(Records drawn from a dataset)
+--
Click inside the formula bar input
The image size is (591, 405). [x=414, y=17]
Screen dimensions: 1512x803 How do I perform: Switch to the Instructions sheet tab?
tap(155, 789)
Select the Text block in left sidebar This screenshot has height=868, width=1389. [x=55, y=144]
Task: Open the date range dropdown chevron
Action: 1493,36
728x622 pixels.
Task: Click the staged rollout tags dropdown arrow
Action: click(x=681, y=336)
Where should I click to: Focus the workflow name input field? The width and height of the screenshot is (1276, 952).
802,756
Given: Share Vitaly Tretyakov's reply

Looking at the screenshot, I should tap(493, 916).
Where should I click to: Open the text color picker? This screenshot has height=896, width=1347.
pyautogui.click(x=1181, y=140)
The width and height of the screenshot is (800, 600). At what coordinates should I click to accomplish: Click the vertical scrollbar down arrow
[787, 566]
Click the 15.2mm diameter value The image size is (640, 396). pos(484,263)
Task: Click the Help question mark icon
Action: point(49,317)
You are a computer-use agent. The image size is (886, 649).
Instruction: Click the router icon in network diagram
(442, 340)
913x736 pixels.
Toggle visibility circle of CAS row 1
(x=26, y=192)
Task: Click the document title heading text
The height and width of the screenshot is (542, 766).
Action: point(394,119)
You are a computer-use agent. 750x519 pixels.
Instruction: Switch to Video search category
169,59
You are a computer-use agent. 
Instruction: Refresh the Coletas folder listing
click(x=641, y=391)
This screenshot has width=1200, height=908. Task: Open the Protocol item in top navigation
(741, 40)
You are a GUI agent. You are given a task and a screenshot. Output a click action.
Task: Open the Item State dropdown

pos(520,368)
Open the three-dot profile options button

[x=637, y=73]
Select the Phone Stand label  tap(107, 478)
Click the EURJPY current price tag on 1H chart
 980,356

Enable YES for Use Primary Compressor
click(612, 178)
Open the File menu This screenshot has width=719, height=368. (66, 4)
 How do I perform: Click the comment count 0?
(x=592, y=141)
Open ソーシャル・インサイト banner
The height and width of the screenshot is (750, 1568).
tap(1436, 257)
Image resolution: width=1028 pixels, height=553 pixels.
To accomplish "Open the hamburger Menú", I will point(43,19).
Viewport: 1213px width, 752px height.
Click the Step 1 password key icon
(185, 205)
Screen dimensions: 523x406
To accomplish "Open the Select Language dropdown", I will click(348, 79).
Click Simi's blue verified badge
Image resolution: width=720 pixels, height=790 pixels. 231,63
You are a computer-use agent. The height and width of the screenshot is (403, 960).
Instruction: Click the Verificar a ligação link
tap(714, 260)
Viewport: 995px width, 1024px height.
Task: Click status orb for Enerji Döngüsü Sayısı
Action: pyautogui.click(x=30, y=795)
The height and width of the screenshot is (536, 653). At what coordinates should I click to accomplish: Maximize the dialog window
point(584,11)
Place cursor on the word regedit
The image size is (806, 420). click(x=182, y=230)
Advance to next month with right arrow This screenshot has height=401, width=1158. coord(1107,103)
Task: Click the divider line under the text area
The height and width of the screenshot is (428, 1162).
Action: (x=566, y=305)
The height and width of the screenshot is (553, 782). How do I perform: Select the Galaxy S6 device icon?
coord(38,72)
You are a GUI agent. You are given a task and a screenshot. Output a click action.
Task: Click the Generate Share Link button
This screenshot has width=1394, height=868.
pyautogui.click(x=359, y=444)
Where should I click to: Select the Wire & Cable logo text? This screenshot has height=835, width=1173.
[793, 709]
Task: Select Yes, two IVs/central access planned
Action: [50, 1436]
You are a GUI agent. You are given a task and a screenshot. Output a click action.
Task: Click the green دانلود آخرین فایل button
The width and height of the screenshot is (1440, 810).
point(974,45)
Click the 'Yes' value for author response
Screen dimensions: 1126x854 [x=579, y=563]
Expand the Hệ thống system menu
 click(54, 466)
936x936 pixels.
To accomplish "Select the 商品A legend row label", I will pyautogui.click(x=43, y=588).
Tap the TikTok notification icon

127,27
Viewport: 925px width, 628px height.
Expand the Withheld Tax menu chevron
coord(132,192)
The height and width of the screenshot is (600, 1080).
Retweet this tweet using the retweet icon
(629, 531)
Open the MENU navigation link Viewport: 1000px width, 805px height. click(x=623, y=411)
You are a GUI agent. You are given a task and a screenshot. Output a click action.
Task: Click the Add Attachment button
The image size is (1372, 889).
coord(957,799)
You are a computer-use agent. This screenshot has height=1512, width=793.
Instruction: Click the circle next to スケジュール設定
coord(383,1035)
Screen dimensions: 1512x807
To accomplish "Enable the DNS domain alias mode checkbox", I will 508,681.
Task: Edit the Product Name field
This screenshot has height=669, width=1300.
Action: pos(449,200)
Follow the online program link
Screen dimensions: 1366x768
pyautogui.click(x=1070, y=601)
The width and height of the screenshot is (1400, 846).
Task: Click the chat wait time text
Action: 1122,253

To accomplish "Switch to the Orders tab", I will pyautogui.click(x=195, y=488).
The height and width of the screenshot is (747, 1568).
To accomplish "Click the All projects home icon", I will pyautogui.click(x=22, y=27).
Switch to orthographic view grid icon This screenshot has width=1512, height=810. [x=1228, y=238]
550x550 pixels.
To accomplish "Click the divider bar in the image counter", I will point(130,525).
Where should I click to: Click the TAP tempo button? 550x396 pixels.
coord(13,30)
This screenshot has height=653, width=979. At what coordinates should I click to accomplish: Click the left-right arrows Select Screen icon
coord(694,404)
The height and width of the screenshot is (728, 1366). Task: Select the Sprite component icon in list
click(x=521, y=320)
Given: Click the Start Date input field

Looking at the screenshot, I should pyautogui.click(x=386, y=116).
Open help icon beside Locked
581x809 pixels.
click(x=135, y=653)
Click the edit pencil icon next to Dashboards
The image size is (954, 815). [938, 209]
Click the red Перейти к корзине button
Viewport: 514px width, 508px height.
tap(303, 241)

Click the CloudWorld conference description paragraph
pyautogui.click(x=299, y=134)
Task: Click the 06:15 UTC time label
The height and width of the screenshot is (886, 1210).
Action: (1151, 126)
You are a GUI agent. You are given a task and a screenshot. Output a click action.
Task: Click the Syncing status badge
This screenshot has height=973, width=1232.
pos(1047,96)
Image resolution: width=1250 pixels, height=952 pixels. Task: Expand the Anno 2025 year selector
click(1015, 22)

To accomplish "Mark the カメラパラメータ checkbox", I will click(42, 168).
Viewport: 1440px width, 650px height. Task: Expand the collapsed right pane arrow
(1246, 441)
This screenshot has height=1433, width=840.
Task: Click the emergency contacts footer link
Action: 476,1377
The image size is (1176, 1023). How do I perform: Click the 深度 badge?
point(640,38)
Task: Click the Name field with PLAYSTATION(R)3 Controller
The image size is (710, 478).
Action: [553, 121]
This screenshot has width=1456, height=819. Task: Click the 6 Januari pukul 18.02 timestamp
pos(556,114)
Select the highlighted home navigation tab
+--
> **What to produce**
For this task, print the records again exactly as they appear.

> **Output of the task**
Click inside the formula bar input
The image size is (591, 405). [x=414, y=17]
Screen dimensions: 1512x803 How do I perform: Switch to the Instructions sheet tab?
tap(155, 789)
Select the Text block in left sidebar This screenshot has height=868, width=1389. [x=55, y=144]
Task: Open the date range dropdown chevron
Action: 1493,36
728x622 pixels.
Task: Click the staged rollout tags dropdown arrow
Action: click(x=681, y=336)
Where should I click to: Focus the workflow name input field? The width and height of the screenshot is (1276, 952).
802,756
Given: Share Vitaly Tretyakov's reply

Looking at the screenshot, I should tap(493, 916).
Where should I click to: Open the text color picker? This screenshot has height=896, width=1347.
pyautogui.click(x=1181, y=140)
The width and height of the screenshot is (800, 600). At what coordinates should I click to accomplish: Click the vertical scrollbar down arrow
[787, 566]
Click the 15.2mm diameter value The image size is (640, 396). pos(484,263)
Task: Click the Help question mark icon
Action: point(49,317)
You are a computer-use agent. The image size is (886, 649).
Instruction: Click the router icon in network diagram
(442, 340)
913x736 pixels.
Toggle visibility circle of CAS row 1
(x=26, y=192)
Task: Click the document title heading text
The height and width of the screenshot is (542, 766).
Action: point(394,119)
You are a computer-use agent. 750x519 pixels.
Instruction: Switch to Video search category
169,59
You are a computer-use agent. 
Instruction: Refresh the Coletas folder listing
click(x=641, y=391)
This screenshot has width=1200, height=908. Task: Open the Protocol item in top navigation
(741, 40)
You are a GUI agent. You are given a task and a screenshot. Output a click action.
Task: Open the Item State dropdown

pos(520,368)
Open the three-dot profile options button

[x=637, y=73]
Select the Phone Stand label  tap(107, 478)
Click the EURJPY current price tag on 1H chart
 980,356

Enable YES for Use Primary Compressor
click(612, 178)
Open the File menu This screenshot has width=719, height=368. (66, 4)
 How do I perform: Click the comment count 0?
(x=592, y=141)
Open ソーシャル・インサイト banner
The height and width of the screenshot is (750, 1568).
tap(1436, 257)
Image resolution: width=1028 pixels, height=553 pixels.
To accomplish "Open the hamburger Menú", I will point(43,19).
Viewport: 1213px width, 752px height.
Click the Step 1 password key icon
(185, 205)
Screen dimensions: 523x406
To accomplish "Open the Select Language dropdown", I will click(348, 79).
Click Simi's blue verified badge
Image resolution: width=720 pixels, height=790 pixels. 231,63
You are a computer-use agent. The height and width of the screenshot is (403, 960).
Instruction: Click the Verificar a ligação link
tap(714, 260)
Viewport: 995px width, 1024px height.
Task: Click status orb for Enerji Döngüsü Sayısı
Action: pyautogui.click(x=30, y=795)
The height and width of the screenshot is (536, 653). At what coordinates should I click to accomplish: Maximize the dialog window
point(584,11)
Place cursor on the word regedit
The image size is (806, 420). click(x=182, y=230)
Advance to next month with right arrow This screenshot has height=401, width=1158. coord(1107,103)
Task: Click the divider line under the text area
The height and width of the screenshot is (428, 1162).
Action: (x=566, y=305)
The height and width of the screenshot is (553, 782). How do I perform: Select the Galaxy S6 device icon?
coord(38,72)
You are a GUI agent. You are given a task and a screenshot. Output a click action.
Task: Click the Generate Share Link button
This screenshot has width=1394, height=868.
pyautogui.click(x=359, y=444)
Where should I click to: Select the Wire & Cable logo text? This screenshot has height=835, width=1173.
[793, 709]
Task: Select Yes, two IVs/central access planned
Action: [50, 1436]
You are a GUI agent. You are given a task and a screenshot. Output a click action.
Task: Click the green دانلود آخرین فایل button
The width and height of the screenshot is (1440, 810).
point(974,45)
Click the 'Yes' value for author response
Screen dimensions: 1126x854 [x=579, y=563]
Expand the Hệ thống system menu
 click(54, 466)
936x936 pixels.
To accomplish "Select the 商品A legend row label", I will pyautogui.click(x=43, y=588).
Tap the TikTok notification icon

127,27
Viewport: 925px width, 628px height.
Expand the Withheld Tax menu chevron
coord(132,192)
The height and width of the screenshot is (600, 1080).
Retweet this tweet using the retweet icon
(629, 531)
Open the MENU navigation link Viewport: 1000px width, 805px height. click(x=623, y=411)
You are a GUI agent. You are given a task and a screenshot. Output a click action.
Task: Click the Add Attachment button
The image size is (1372, 889).
coord(957,799)
You are a computer-use agent. This screenshot has height=1512, width=793.
Instruction: Click the circle next to スケジュール設定
coord(383,1035)
Screen dimensions: 1512x807
To accomplish "Enable the DNS domain alias mode checkbox", I will 508,681.
Task: Edit the Product Name field
This screenshot has height=669, width=1300.
Action: pos(449,200)
Follow the online program link
Screen dimensions: 1366x768
pyautogui.click(x=1070, y=601)
The width and height of the screenshot is (1400, 846).
Task: Click the chat wait time text
Action: 1122,253

To accomplish "Switch to the Orders tab", I will pyautogui.click(x=195, y=488).
The height and width of the screenshot is (747, 1568).
To accomplish "Click the All projects home icon", I will pyautogui.click(x=22, y=27).
Switch to orthographic view grid icon This screenshot has width=1512, height=810. [x=1228, y=238]
550x550 pixels.
To accomplish "Click the divider bar in the image counter", I will point(130,525).
Where should I click to: Click the TAP tempo button? 550x396 pixels.
coord(13,30)
This screenshot has height=653, width=979. At what coordinates should I click to accomplish: Click the left-right arrows Select Screen icon
coord(694,404)
The height and width of the screenshot is (728, 1366). Task: Select the Sprite component icon in list
click(x=521, y=320)
Given: Click the Start Date input field

Looking at the screenshot, I should pyautogui.click(x=386, y=116).
Open help icon beside Locked
581x809 pixels.
click(x=135, y=653)
Click the edit pencil icon next to Dashboards
The image size is (954, 815). [938, 209]
Click the red Перейти к корзине button
Viewport: 514px width, 508px height.
tap(303, 241)

Click the CloudWorld conference description paragraph
pyautogui.click(x=299, y=134)
Task: Click the 06:15 UTC time label
The height and width of the screenshot is (886, 1210).
Action: (1151, 126)
You are a GUI agent. You are given a task and a screenshot. Output a click action.
Task: Click the Syncing status badge
This screenshot has height=973, width=1232.
pos(1047,96)
Image resolution: width=1250 pixels, height=952 pixels. Task: Expand the Anno 2025 year selector
click(1015, 22)

To accomplish "Mark the カメラパラメータ checkbox", I will click(42, 168).
Viewport: 1440px width, 650px height. Task: Expand the collapsed right pane arrow
(1246, 441)
This screenshot has height=1433, width=840.
Task: Click the emergency contacts footer link
Action: 476,1377
The image size is (1176, 1023). How do I perform: Click the 深度 badge?
point(640,38)
Task: Click the Name field with PLAYSTATION(R)3 Controller
The image size is (710, 478).
Action: [553, 121]
This screenshot has width=1456, height=819. Task: Click the 6 Januari pukul 18.02 timestamp
pos(556,114)
Select the highlighted home navigation tab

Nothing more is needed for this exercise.